**Exercise directions**: Extract the entries below, starting with the line containing "Click the red" and going on through the line containing "Click the running", and reproduce them verbatim with nothing added.
● ● ● ●
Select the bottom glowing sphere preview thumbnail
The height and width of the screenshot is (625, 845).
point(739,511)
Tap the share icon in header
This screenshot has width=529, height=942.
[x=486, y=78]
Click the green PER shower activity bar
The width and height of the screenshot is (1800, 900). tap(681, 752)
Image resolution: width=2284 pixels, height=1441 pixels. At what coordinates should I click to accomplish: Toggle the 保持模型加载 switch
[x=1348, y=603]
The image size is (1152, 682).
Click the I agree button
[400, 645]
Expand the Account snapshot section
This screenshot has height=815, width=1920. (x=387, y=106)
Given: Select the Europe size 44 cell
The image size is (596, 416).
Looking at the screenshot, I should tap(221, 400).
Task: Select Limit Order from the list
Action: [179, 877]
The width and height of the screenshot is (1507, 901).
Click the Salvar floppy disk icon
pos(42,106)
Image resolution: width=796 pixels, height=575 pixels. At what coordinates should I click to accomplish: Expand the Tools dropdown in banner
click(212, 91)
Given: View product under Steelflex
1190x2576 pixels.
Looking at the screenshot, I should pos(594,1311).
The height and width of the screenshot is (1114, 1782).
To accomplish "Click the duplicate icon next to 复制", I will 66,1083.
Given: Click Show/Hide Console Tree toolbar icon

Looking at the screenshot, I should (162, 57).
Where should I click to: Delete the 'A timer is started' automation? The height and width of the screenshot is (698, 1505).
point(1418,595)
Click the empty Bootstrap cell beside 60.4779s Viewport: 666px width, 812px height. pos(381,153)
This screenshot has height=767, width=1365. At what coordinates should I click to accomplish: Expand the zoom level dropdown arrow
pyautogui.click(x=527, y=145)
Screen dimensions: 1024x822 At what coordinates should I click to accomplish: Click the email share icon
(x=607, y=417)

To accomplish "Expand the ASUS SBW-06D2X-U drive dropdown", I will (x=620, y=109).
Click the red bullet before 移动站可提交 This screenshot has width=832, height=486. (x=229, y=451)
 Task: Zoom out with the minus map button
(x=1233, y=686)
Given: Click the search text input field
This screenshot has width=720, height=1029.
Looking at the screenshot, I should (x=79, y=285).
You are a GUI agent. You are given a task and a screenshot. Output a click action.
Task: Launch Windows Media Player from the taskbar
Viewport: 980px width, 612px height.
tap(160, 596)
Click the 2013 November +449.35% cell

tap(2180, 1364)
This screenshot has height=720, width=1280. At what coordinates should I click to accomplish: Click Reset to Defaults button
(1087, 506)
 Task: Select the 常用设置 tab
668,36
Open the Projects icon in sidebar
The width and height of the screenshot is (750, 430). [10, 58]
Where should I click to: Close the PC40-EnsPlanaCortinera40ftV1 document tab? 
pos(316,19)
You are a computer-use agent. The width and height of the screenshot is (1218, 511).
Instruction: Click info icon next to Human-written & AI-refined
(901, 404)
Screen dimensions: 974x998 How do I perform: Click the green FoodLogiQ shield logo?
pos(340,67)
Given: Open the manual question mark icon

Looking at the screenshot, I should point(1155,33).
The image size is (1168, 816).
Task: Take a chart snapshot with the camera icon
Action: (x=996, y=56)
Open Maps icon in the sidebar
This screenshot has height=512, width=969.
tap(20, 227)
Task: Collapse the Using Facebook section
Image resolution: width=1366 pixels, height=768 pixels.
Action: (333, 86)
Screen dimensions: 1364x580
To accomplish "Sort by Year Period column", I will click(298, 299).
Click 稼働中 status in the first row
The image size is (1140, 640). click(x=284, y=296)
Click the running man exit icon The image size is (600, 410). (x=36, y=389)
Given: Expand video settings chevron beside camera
● ● ● ●
**Result below**:
Click the red bullet before 移动站可提交 This screenshot has width=832, height=486. (x=229, y=451)
 Task: Zoom out with the minus map button
(x=1233, y=686)
Given: Click the search text input field
This screenshot has width=720, height=1029.
Looking at the screenshot, I should (x=79, y=285).
You are a GUI agent. You are given a task and a screenshot. Output a click action.
Task: Launch Windows Media Player from the taskbar
Viewport: 980px width, 612px height.
tap(160, 596)
Click the 2013 November +449.35% cell

tap(2180, 1364)
This screenshot has height=720, width=1280. At what coordinates should I click to accomplish: Click Reset to Defaults button
(1087, 506)
 Task: Select the 常用设置 tab
668,36
Open the Projects icon in sidebar
The width and height of the screenshot is (750, 430). [10, 58]
Where should I click to: Close the PC40-EnsPlanaCortinera40ftV1 document tab? 
pos(316,19)
You are a computer-use agent. The width and height of the screenshot is (1218, 511).
Instruction: Click info icon next to Human-written & AI-refined
(901, 404)
Screen dimensions: 974x998 How do I perform: Click the green FoodLogiQ shield logo?
pos(340,67)
Given: Open the manual question mark icon

Looking at the screenshot, I should point(1155,33).
The image size is (1168, 816).
Task: Take a chart snapshot with the camera icon
Action: (x=996, y=56)
Open Maps icon in the sidebar
This screenshot has height=512, width=969.
tap(20, 227)
Task: Collapse the Using Facebook section
Image resolution: width=1366 pixels, height=768 pixels.
Action: (333, 86)
Screen dimensions: 1364x580
To accomplish "Sort by Year Period column", I will click(298, 299).
Click 稼働中 status in the first row
The image size is (1140, 640). click(x=284, y=296)
Click the running man exit icon The image size is (600, 410). (x=36, y=389)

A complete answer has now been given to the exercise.